Flexibility is all-pervasive within Bushman social organization. . . It is loosely corporate with respect to ownership of land or other resources . . ; it is slack in its political organization . . . Interpersonal and gender relations are not structured by any hierarchical order but are egalitarian . . . and there is a virtual absence of craft specialization, except for a basic division of labor by sex. . .
Individual men and women enjoy a high degree of personal autonomy within Bushman society . . . Each individual in this small-scale egalitarian society is self-assured and self-directing . . .

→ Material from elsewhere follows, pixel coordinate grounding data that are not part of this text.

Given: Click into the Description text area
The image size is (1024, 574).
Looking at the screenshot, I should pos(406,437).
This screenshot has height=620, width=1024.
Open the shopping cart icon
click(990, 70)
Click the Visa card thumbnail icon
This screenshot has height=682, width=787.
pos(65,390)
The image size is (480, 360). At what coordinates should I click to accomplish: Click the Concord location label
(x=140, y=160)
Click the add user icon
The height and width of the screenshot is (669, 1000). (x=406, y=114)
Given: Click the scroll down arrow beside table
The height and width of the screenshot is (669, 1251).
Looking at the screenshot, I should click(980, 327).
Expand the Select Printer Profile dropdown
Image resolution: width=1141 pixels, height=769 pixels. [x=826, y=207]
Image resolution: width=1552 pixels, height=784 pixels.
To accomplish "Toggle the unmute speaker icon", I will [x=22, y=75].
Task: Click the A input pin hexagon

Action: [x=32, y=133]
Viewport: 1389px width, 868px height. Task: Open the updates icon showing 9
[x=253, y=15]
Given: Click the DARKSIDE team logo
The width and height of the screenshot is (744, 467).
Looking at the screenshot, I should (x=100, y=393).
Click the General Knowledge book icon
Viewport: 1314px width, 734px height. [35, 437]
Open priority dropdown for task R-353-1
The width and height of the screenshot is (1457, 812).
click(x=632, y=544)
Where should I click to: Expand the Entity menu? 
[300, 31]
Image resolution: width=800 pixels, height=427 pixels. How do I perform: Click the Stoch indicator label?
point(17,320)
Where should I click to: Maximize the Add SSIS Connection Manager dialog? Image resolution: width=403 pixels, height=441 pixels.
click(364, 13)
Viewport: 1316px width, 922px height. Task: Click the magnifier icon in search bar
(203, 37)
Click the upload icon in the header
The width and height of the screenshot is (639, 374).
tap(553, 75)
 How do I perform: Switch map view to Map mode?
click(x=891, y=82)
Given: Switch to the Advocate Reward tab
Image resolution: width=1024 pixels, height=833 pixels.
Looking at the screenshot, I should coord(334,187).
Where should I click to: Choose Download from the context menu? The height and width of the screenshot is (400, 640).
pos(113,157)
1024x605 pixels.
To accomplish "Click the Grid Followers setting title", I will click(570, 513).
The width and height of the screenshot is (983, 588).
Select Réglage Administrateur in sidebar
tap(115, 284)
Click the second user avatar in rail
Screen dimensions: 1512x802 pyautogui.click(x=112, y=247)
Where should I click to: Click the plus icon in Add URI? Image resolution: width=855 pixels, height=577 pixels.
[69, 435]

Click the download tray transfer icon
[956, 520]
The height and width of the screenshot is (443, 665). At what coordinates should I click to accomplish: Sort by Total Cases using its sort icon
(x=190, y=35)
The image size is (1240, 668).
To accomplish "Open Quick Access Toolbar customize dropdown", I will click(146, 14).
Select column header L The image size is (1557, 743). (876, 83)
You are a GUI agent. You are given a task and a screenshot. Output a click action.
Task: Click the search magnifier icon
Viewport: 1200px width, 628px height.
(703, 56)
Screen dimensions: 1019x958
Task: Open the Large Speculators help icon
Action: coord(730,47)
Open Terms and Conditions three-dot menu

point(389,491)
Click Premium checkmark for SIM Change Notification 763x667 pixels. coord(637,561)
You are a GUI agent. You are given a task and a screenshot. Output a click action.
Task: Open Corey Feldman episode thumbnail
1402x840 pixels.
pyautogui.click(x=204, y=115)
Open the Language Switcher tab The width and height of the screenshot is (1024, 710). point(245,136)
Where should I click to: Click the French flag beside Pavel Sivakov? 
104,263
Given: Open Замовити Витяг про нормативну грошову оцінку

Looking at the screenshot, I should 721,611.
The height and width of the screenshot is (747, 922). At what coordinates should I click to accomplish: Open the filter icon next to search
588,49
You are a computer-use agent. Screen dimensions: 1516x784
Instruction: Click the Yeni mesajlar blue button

Thus we see Bushman men and women living their lives within a culture that contains beliefs and values that are variable, flexible, and undogmatic. . .
The supremely flexible and adaptable quality of Bushman band society, ethos, and personality explains, I suggest, the rich diversity of such societies and, at the same time, why so many of these people have basically retained their cultural integrity and their social autonomy throughout centuries and even millennia of contact with encroaching and encircling settler groups (pp. 77-82 -- emphases mine).